**Records to process:**
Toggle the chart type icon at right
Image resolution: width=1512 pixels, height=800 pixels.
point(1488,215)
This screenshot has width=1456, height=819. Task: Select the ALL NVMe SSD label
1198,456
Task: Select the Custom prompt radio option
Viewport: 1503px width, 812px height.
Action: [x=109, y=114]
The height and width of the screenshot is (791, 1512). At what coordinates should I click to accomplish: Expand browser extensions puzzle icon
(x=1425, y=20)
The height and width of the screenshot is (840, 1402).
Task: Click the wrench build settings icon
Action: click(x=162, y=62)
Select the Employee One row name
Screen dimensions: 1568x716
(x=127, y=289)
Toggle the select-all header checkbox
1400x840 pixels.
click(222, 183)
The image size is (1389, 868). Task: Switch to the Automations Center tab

**Work item:**
Work through the data above line by line and give the number of lines in which "Toggle" occurs. Add nothing else.

**Solution:**
2